Follow the Money: The Financial Instruments of U.S. Foreign and National Security Policy
June 27th, 2016
State and non-state actors that pose a threat to the security of the United States share a common need—financial support. The United States works closely with international partners to implement sanctions programs that seek to urge states such as Russia, North Korea, and Iran to change their behavior and curb the flow of money to terrorists.
On June 27, join the World Affairs Council for a discussion on the financial instruments of U.S. foreign and national security policy with Adam Szubin, Acting Under Secretary for Terrorism and Financial Intelligence, United States Department of the Treasury.
This event is part of the 2015-2016 Community Programs Global Economic Outlook Series
This event is off-the-record and closed to press.
About our speaker:
Adam J. Szubin: Acting Under Secretary for Terrorism and Financial Intelligence
Adam J. Szubin was nominated by the White House to serve as Treasury’s Under Secretary for Terrorism and Financial Intelligence on April 16, 2015. This position leads the Treasury Department’s policy, enforcement, regulatory, and intelligence functions aimed at identifying and disrupting the lines of financial support to international terrorist organizations, proliferators of weapons of mass destruction, narcotics traffickers, and other actors posing a threat to our national security or foreign policy. The Under Secretary for Terrorism and Financial Intelligence is also responsible for overseeing the Department’s efforts to combat money laundering and financial crimes.

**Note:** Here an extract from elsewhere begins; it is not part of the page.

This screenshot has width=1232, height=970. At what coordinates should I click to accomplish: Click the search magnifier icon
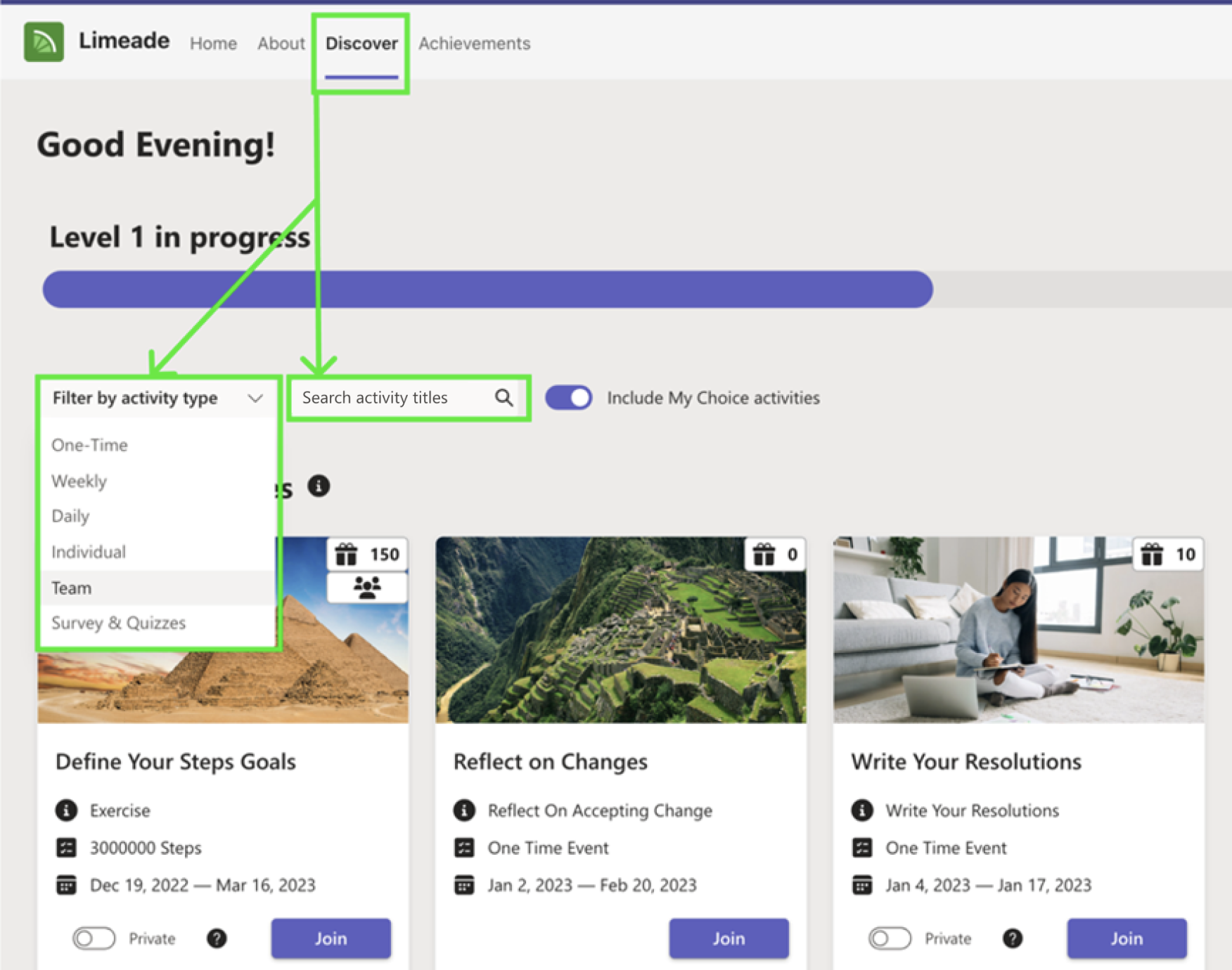point(503,398)
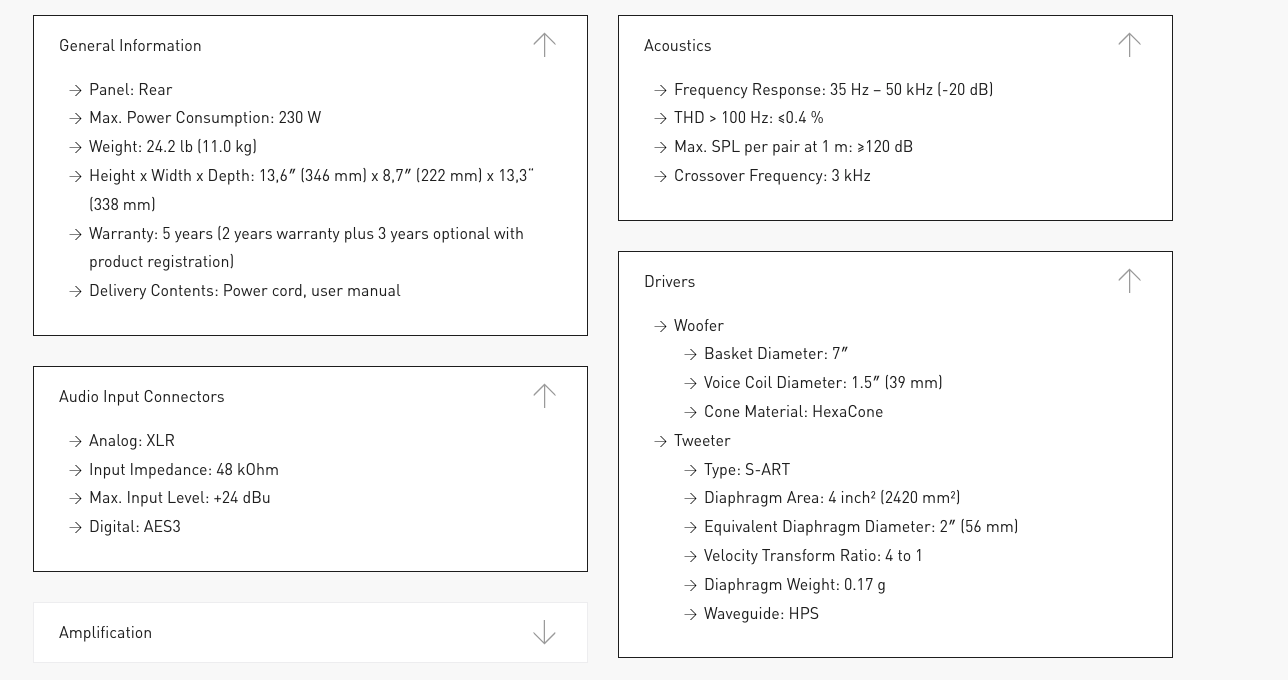
Task: Click Cone Material: HexaCone text
Action: point(793,412)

Szubin was named the Director of Treasury’s Office of Foreign Assets Control (OFAC) by U.S. Treasury Secretary Henry Paulson on August 1, 2006. In his role as OFAC Director, Szubin was responsible for administering and enforcing the United States Government’s economic sanction programs to advance foreign policy and national security objectives. These programs target supporters of terrorism, proliferators of weapons of mass destruction (WMD), international narcotics traffickers, and select foreign countries.
During his tenure at the Treasury, Szubin also served as the Senior Advisor to the Under Secretary for Terrorism and Financial Intelligence from 2004 to 2006. In this capacity, he helped to develop and coordinate the implementation of policies on a range of issues, including terrorist financing, money laundering, sanctions programs, rogue regimes, WMD proliferation, and intelligence analysis. Szubin chaired the Money Laundering Threat Assessment Working Group, which produced the first government-wide analysis of U.S. money laundering vulnerabilities.
Szubin came to the Department of the Treasury from the Department of Justice, where he served as Counsel to the Deputy Attorney General, coordinating the Justice Department’s efforts to combat terrorism financing. Prior to assuming that position, he worked as a trial attorney in the Civil Division of the Justice Department, serving as a member of the Terrorism Litigation Task Force.
From 1999 to 2000, Szubin clerked for Judge Ronald Gilman on the U.S. Court of Appeals for the Sixth Circuit.
Szubin received his J.D., cum laude, from Harvard Law School in 1999, and his B.A., magna cum laude, from Harvard College in 1995. Szubin was also a Fulbright scholar. He lives with his wife and three children in Washington, DC.